#### Description of the task:
In the part of the listing that opens with the line containing "You are a computer-use agent. 1127x495" and closes with the one containing "click(1295, 33)", can you change "Instruction" to "Directive", leave everything else unchanged, and return only those lines?
<<<<
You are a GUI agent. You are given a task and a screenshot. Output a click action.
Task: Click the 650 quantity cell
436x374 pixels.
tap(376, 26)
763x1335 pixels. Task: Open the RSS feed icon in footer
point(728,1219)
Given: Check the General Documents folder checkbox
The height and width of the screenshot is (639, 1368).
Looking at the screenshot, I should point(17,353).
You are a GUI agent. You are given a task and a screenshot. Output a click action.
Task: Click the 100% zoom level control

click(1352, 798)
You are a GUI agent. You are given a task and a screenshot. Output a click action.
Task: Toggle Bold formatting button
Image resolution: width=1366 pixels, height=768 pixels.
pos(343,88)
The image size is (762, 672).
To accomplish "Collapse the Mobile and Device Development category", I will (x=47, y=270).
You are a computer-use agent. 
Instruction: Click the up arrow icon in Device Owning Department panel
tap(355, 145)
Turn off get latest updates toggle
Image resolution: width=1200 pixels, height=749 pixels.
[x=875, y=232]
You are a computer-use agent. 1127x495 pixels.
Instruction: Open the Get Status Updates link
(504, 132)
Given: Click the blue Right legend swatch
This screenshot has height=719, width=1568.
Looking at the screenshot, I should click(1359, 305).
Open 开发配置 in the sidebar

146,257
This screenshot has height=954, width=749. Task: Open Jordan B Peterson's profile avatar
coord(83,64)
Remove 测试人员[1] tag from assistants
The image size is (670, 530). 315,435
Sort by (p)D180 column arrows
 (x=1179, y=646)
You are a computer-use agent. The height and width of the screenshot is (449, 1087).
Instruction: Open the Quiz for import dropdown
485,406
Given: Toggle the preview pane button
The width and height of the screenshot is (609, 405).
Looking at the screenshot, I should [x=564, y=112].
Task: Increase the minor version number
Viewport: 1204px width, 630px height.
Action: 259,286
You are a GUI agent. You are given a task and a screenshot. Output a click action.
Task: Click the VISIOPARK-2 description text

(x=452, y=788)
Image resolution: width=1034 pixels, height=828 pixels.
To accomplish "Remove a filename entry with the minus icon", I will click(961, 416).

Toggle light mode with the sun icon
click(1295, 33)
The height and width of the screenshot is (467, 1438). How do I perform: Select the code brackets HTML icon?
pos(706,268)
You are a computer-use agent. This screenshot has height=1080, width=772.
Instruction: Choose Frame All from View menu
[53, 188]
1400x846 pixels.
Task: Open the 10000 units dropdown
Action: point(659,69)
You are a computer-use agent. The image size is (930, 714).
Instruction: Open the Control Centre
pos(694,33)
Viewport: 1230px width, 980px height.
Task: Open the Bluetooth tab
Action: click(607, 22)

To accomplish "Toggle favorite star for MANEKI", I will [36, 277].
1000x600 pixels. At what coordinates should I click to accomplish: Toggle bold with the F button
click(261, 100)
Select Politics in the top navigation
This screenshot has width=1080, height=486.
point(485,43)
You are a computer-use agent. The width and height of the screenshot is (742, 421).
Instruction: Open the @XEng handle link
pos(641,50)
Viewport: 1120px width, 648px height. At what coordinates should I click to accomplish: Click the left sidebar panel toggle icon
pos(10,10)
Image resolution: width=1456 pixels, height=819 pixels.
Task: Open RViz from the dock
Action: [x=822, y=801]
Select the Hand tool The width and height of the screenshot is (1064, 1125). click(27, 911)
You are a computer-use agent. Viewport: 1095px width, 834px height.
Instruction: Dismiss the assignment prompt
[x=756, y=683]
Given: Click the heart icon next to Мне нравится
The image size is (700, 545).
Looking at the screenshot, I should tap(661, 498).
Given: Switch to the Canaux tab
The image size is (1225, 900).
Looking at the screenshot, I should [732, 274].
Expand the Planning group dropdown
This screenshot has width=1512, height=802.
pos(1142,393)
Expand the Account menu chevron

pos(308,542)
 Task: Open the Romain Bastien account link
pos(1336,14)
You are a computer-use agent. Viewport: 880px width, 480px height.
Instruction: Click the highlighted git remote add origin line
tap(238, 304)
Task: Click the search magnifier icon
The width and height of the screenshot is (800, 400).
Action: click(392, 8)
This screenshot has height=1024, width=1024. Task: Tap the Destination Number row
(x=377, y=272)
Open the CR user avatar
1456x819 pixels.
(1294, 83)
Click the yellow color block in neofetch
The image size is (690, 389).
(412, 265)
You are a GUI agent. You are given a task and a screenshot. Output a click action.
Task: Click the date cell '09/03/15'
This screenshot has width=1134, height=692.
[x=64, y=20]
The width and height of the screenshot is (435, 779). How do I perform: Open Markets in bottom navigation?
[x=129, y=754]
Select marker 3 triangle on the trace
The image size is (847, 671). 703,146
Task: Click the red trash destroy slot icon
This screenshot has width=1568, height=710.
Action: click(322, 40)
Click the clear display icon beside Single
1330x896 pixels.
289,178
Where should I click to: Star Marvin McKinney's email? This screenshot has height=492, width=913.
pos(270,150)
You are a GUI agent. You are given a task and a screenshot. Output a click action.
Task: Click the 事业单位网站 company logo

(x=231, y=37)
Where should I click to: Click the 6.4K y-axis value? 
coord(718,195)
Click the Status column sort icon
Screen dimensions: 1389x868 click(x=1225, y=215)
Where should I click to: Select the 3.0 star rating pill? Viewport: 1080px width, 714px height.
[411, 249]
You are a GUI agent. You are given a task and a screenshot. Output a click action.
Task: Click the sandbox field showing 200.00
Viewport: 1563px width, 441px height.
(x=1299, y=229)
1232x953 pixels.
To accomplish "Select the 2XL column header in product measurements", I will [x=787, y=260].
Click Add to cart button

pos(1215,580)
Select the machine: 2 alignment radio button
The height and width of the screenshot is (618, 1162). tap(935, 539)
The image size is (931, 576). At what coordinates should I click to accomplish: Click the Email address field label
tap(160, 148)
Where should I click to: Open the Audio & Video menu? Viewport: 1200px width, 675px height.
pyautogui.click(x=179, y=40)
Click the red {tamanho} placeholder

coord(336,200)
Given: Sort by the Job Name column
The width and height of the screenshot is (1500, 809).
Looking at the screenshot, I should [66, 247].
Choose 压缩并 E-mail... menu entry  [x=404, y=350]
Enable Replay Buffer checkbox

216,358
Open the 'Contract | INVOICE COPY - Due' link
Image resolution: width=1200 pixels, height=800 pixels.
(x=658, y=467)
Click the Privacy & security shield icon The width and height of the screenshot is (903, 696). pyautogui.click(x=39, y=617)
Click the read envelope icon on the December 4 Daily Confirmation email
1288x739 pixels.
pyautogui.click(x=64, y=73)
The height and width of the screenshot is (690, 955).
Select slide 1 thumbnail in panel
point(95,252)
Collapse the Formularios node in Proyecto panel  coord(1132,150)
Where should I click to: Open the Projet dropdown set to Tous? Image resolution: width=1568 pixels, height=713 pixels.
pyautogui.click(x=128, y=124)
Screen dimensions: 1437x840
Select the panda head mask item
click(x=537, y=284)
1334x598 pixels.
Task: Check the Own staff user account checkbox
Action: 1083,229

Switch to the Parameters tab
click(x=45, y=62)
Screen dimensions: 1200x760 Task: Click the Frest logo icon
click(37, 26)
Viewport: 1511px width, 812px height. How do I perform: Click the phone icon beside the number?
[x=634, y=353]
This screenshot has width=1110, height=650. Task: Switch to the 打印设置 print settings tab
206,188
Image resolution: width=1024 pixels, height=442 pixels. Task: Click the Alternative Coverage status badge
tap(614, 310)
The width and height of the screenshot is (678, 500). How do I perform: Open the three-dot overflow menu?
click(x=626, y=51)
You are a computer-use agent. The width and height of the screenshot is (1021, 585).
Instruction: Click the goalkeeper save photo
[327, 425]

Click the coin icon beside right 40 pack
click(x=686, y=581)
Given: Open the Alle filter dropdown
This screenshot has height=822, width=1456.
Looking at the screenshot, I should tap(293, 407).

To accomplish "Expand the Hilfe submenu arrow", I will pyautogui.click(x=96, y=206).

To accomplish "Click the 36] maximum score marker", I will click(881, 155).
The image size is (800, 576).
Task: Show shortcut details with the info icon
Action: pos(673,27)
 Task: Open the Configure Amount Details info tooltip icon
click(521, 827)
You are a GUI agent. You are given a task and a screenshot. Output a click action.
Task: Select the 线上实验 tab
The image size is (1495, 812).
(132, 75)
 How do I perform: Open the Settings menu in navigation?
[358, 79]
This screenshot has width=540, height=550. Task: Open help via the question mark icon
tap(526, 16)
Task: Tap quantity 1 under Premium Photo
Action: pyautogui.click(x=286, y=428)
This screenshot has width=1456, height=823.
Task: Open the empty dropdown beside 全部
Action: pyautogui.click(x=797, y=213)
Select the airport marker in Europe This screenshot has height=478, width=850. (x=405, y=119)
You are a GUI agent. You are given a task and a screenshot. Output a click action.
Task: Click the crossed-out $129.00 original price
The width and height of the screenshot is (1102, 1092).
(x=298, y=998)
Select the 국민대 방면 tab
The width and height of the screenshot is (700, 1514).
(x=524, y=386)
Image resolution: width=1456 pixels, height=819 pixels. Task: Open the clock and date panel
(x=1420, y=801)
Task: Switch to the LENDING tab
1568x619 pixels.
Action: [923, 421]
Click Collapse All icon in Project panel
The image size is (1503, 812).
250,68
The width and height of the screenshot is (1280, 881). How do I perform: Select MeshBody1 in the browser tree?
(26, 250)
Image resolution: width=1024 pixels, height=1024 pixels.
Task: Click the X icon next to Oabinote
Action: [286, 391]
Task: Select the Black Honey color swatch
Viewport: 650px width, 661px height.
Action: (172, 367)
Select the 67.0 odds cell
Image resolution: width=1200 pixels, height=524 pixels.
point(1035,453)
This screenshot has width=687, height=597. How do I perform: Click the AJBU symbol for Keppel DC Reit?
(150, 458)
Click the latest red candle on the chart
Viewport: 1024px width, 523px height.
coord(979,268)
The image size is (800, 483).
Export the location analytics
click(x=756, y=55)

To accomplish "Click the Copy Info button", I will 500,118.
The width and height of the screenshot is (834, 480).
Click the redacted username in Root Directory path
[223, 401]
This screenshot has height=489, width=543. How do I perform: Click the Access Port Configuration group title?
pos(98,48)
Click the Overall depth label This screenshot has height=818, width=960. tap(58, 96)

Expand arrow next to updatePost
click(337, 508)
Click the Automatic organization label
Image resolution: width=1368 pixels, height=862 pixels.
>>>>
#### Task result:
You are a computer-use agent. 1127x495 pixels.
Directive: Open the Get Status Updates link
(504, 132)
Given: Click the blue Right legend swatch
This screenshot has height=719, width=1568.
Looking at the screenshot, I should click(1359, 305).
Open 开发配置 in the sidebar

146,257
This screenshot has height=954, width=749. Task: Open Jordan B Peterson's profile avatar
coord(83,64)
Remove 测试人员[1] tag from assistants
The image size is (670, 530). 315,435
Sort by (p)D180 column arrows
 (x=1179, y=646)
You are a computer-use agent. The height and width of the screenshot is (449, 1087).
Directive: Open the Quiz for import dropdown
485,406
Given: Toggle the preview pane button
The width and height of the screenshot is (609, 405).
Looking at the screenshot, I should [x=564, y=112].
Task: Increase the minor version number
Viewport: 1204px width, 630px height.
Action: 259,286
You are a GUI agent. You are given a task and a screenshot. Output a click action.
Task: Click the VISIOPARK-2 description text

(x=452, y=788)
Image resolution: width=1034 pixels, height=828 pixels.
To accomplish "Remove a filename entry with the minus icon", I will click(961, 416).

Toggle light mode with the sun icon
click(1295, 33)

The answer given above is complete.